The Yellowknife Women’s Society hopes to temporarily relocate its shelter services for about 20 women to the former site of the downtown Safe Harbour day shelter.
The society’s shelter on Franklin Avenue is being extensively renovated, meaning temporary accommodation must be found for the people living there.
Bree Denning, executive director of the society, hopes construction at the Franklin Avenue site will begin by mid-August.
Denning said the only suitable space in which to create a temporary shelter during that work appears to be the former Safe Harbour building on 49 Street.
That building has stood empty since operations were relocated to a joint day shelter and sobering centre on 50 Street in September last year.
The women’s society plans to lease the 49 Street building for four months, saying only minor changes are needed to make it fit for purpose.
“We have to put in a shower and a smoke detector system – it has a sprinkler system but it’s not connected to smoke detectors,” said Denning.

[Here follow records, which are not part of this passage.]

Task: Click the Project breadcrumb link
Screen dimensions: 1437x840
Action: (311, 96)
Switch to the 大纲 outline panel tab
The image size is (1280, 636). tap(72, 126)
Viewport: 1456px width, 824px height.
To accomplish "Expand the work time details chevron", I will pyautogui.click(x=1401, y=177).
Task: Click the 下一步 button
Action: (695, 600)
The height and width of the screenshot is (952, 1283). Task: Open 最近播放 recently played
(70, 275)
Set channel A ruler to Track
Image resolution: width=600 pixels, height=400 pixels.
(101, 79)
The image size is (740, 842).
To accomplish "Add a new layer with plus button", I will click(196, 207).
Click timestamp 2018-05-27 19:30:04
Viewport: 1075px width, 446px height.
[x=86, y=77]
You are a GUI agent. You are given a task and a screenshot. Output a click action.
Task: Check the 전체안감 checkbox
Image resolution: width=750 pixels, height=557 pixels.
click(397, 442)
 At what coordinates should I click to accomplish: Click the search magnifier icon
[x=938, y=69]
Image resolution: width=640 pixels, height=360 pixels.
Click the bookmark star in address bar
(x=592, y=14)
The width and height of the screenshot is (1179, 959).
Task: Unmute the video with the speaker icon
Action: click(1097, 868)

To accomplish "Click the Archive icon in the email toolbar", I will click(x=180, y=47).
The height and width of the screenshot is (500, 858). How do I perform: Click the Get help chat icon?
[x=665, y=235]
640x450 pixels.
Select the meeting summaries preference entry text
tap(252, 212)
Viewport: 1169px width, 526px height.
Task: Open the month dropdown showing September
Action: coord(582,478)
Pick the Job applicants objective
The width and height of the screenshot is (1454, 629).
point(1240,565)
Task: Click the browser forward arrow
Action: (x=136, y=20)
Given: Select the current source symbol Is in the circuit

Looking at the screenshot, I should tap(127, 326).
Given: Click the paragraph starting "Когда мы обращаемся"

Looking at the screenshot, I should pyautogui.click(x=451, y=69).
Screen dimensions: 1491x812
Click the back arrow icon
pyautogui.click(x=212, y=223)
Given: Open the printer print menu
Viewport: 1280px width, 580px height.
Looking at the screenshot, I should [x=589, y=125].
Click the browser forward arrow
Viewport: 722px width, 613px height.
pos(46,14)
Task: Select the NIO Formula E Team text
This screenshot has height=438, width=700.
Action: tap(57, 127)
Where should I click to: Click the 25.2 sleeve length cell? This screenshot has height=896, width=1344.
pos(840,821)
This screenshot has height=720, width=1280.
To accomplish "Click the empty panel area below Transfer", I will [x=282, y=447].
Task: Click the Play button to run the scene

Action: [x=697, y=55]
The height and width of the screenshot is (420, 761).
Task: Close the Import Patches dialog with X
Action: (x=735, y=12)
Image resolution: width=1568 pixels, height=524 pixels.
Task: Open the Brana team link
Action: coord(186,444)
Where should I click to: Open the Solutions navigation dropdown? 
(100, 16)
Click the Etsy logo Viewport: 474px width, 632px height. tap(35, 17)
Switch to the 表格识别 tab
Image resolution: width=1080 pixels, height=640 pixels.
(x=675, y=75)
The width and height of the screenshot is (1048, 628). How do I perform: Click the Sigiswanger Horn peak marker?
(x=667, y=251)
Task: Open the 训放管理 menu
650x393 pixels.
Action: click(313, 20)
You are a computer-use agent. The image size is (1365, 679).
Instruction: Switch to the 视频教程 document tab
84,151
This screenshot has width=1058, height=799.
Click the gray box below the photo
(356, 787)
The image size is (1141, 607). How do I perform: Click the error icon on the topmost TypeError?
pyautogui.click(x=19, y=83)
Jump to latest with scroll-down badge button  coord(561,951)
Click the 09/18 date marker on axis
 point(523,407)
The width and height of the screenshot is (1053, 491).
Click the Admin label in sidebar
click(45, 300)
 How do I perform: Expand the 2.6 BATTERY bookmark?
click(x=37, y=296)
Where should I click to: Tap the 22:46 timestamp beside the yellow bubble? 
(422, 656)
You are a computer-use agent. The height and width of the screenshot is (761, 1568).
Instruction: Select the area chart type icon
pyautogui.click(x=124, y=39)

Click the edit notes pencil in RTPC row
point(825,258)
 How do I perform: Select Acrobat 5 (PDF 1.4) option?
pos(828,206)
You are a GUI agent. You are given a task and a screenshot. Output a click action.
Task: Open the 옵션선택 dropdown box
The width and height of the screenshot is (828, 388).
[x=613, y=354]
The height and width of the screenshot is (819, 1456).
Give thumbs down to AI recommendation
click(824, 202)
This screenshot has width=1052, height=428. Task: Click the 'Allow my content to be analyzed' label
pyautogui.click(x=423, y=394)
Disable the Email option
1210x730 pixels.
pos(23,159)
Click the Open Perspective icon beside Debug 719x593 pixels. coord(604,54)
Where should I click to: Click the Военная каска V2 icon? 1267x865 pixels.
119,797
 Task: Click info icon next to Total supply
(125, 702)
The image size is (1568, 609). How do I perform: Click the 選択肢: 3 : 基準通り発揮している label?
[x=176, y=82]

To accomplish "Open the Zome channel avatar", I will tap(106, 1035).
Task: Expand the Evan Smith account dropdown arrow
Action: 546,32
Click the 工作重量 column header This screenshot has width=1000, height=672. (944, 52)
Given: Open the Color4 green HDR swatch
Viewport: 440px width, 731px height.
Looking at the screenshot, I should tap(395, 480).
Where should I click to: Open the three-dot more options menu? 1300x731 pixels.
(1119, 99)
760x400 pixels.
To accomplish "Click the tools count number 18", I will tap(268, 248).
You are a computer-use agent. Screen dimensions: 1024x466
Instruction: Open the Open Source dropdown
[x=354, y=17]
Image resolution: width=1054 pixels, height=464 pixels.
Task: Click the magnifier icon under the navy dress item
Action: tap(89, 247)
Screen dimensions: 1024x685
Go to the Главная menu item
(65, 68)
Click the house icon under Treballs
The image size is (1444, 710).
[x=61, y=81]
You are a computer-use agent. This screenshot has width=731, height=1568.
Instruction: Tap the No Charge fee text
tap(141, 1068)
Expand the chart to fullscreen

“It’s definitely in decent shape and functional so it’s going to meet our needs.”
Denning expects about 20 women to use the temporary shelter downtown, including some who call the current facility home and others who use it only in emergencies.
As with the society’s separate plan to turn the Arnica Inn into transitional housing, Denning says she sent 125 letters to neighbours in the area of the Safe Harbour building, including residents of the Northern Heights condo complex, and held a public meeting on July 11.
Some neighbours told Denning they are worried about the shelter’s proximity to the liquor store and day shelter.
“What we may do is have a bit more security,” said Denning, “or staff in place to make sure that the issues happening in and around the day shelter don’t become issues happening in and around our temporary shelter.”
Denning’s preference is for more staff rather than a security guard.
“If it does become an issue and we can’t address it by talking with folks, then we might have to go that route [of a guard],” she said. “It is not what we want to start with, and not the ideal situation.”
Yellowknife’s mayor, Rebecca Alty, said there have been no complaints from neighbours at the women’s shelter’s current location.
“Some folks may think this is another day shelter or drop-in centre, whereas it is quite different,” Alty told Cabin Radio’s Lunchtime News.
The society’s plan to use the Safe Harbour building will go before the mayor and councillors on Monday, as it requires a conditionally permitted use of the building as a special care facility.